- Born: 20 May 1974 (age 52) Eisenhüttenstadt, East Germany
- Occupation: Politician
- Political party: Free Democratic Party

= Katja Adler =

German politician

Katja Adler (born 20 May 1974 in Eisenhüttenstadt) is a German politician from the Free Democratic Party (FDP) and civil servant. She was a member of the German Bundestag from 2021 to 2025.

== Early life ==
Adler was born in Eisenhüttenstadt, East Germany (now Brandenburg, Germany). Her parents are of German-Jewish origin.
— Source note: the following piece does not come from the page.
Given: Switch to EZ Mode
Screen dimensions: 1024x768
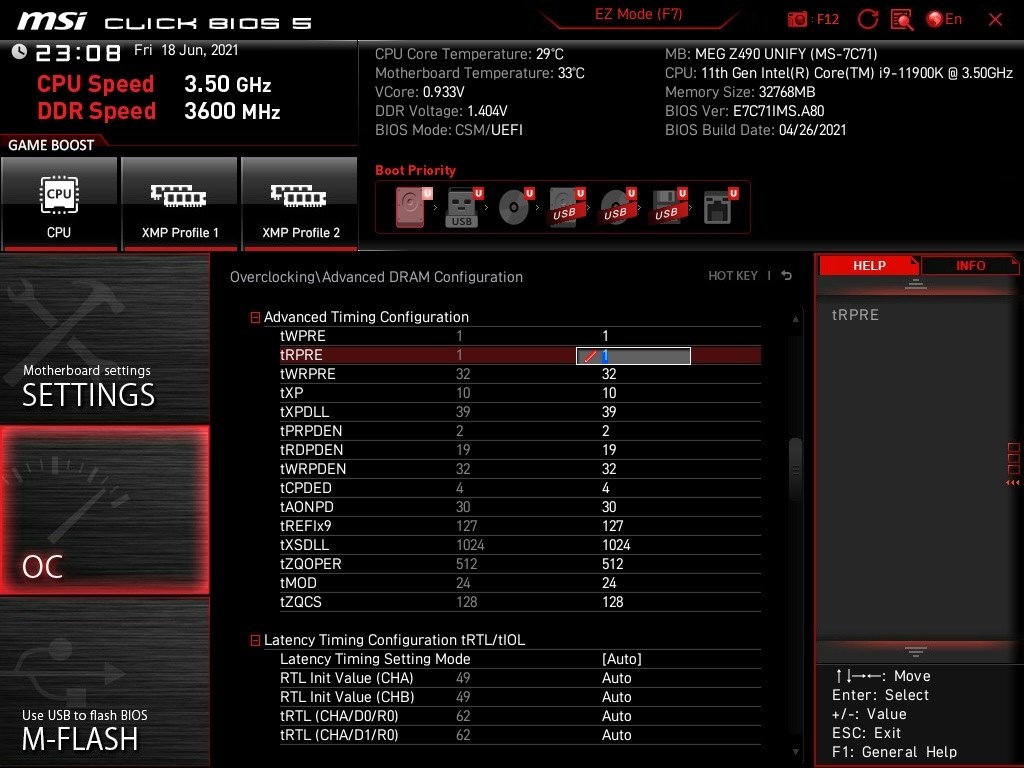Looking at the screenshot, I should tap(638, 15).
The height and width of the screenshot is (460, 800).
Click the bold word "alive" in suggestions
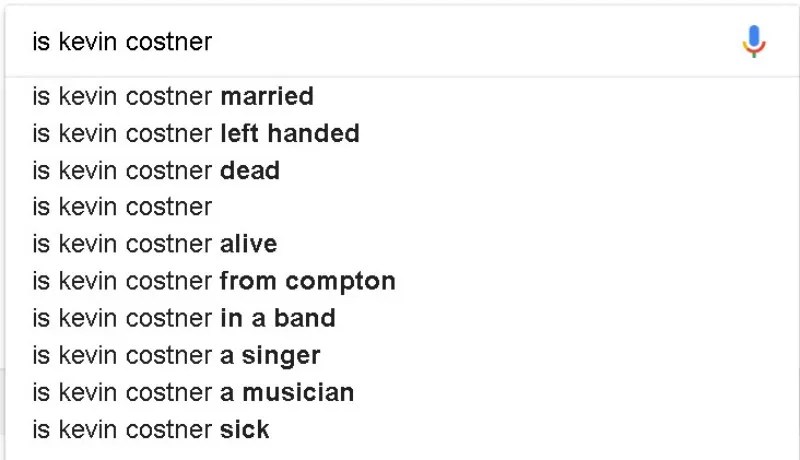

Adler attended Polytechnic Secondary School from 1980 to 1990. From 1982 to 1984, she attended the Frankfurt (Oder) sports school. From 1990, she was a pupil at Eisenhüttenstadt grammar school, where she graduated in 1992. She then studied at the University of Applied Sciences for Public Administration in Bernau, where she graduated in 1995 with a degree in public administration. In 1997, she began part-time studies at the University of Hagen, majoring in social behavioural sciences and minoring in political science and law, which she completed in 2006 with a Magister Artium.

== Political career ==
In 1995, she worked for the State Office for Food, Agriculture and Land Consolidation in Frankfurt an der Oder. From 1995 to 2002, Adler worked at the Ministry of Education of Mecklenburg-Vorpommern, specialising in science and research at universities. She was responsible for the University of Greifswald and Rostock University of Music and Theatre. In 2002, she moved to Rhineland-Palatinate and worked in the Ministry of Education, Science, Youth and Culture there until 2011, specialising in universities and science. From 2009 to 2011, she was assigned to the Rhineland-Palatinate Foundation for Innovation. From 2011 to 2021, she worked at the Rhineland-Palatinate Ministry for Family Affairs, Women, Culture and Integration, where she worked in the Children and Youth Department from 2011 to 2017 and in the Consumer Protection Department from 2017 to 2021.

At the 2021 German federal election, Adler unsuccessfully contested Hochtaunus, but was elected to the Bundestag on the state list. She received 11.3% of the first votes in her constituency and only came fourth with this result. In parliament, she has since been serving on the Committee on Family Affairs, Senior Citizens, Women and Youth. She is also secretary and a deputy member of the Committee on Education, Research and Technology Assessment and the Committee on Health.

==Political activities==
Adler joined the FDP in 2010 and has been Chairwoman of the FDP Oberursel since 2011. She has been a member of the FDP parliamentary group in the Oberursel town council since 2014, where she was Chair of the Social, Education and Culture Committee and Chair of her parliamentary group from 2016 to 2021. From 2021 to the end of 2022, she was deputy chair of her parliamentary group. Since 6 December 2022, Katja Adler has been the sole representative of the FDP in the Oberursel town parliament - without parliamentary group status. Due to disagreements within the parliamentary group, which manifested themselves in the course of the budget debate, all three other group members left the FDP and are now represented in the city parliament as a group in the newly founded ULO (Unabhängige Liste Oberursel).

Katja Adler has been a member of the Hochtaunus district council since 2016, where she is a member of the committee for schools, culture, sport and leisure. She has been deputy chairwoman of the committee and deputy leader of the FDP parliamentary group since 2021.

From 2017 to 2019, she was a member of the state executive committee of the FDP Hessen in the role of assessor. Since 2020, she has been a member of the FDP Hochtaunuskreis district executive committee as an assessor.

==Political positions==
In September 2022, she was one of seven members of the FDP parliamentary group in the Bundestag to vote against a new version of the Infection Protection Act of the traffic light coalition. In February 2024, she was the only member of the FDP parliamentary group to vote against the Cannabis Act.

==Private life==
Adler is the mother of two children (* 2003; * 2008) and has lived in Oberursel since 2002.

She is in a relationship with the former Hessian Minister of Economics Florian Rentsch.